__WORK REQUIRED__:
Print every record below exactly, minus the pictures.

[Collected data]
=-=-=

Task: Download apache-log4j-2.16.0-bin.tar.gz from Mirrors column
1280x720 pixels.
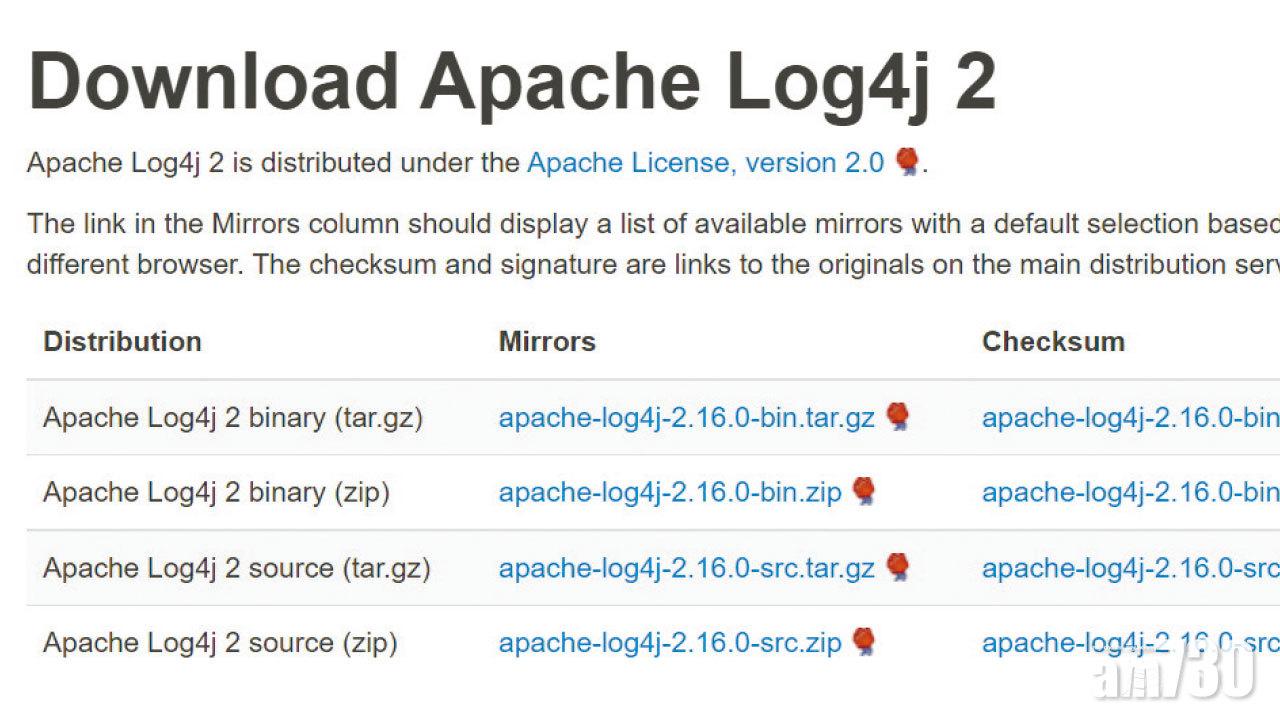Action: [687, 417]
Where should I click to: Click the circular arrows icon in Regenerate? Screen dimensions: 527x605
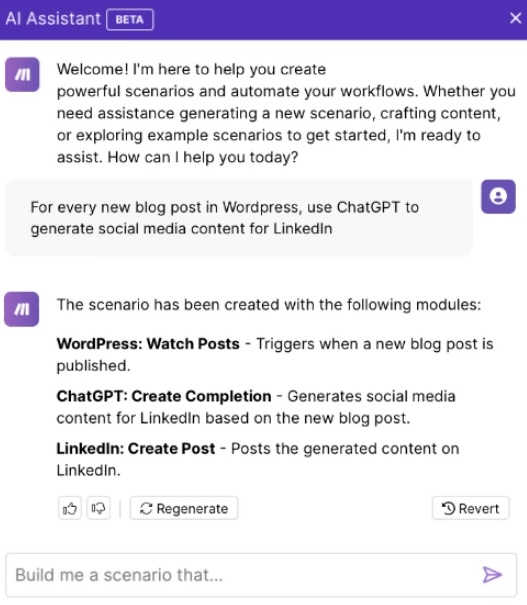coord(146,509)
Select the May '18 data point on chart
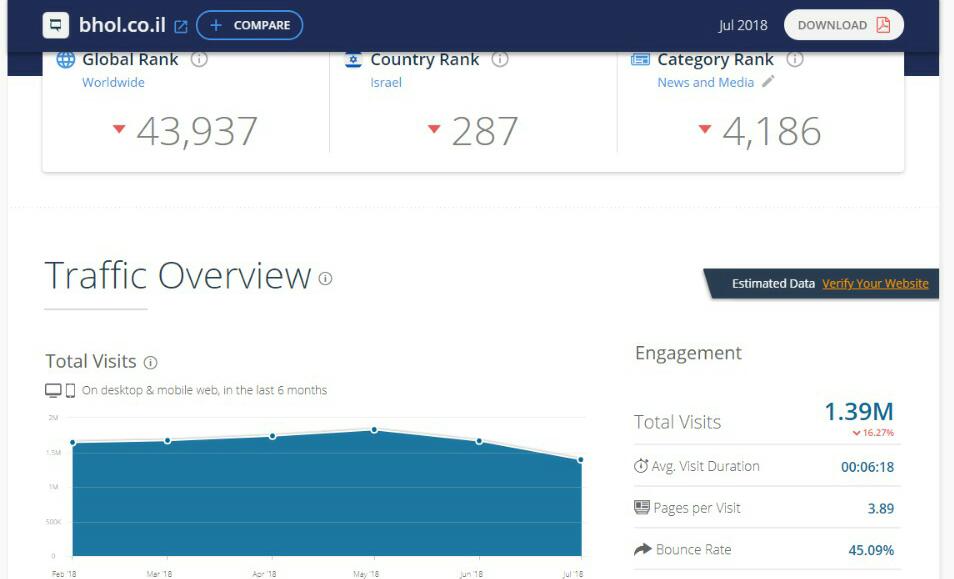 (x=374, y=430)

=-=-=

__WRITTEN SOLUTION__:
Task: Download apache-log4j-2.16.0-bin.tar.gz from Mirrors column
1280x720 pixels.
Action: [687, 417]
Where should I click to: Click the circular arrows icon in Regenerate? Screen dimensions: 527x605
coord(146,509)
Select the May '18 data point on chart
 (x=374, y=430)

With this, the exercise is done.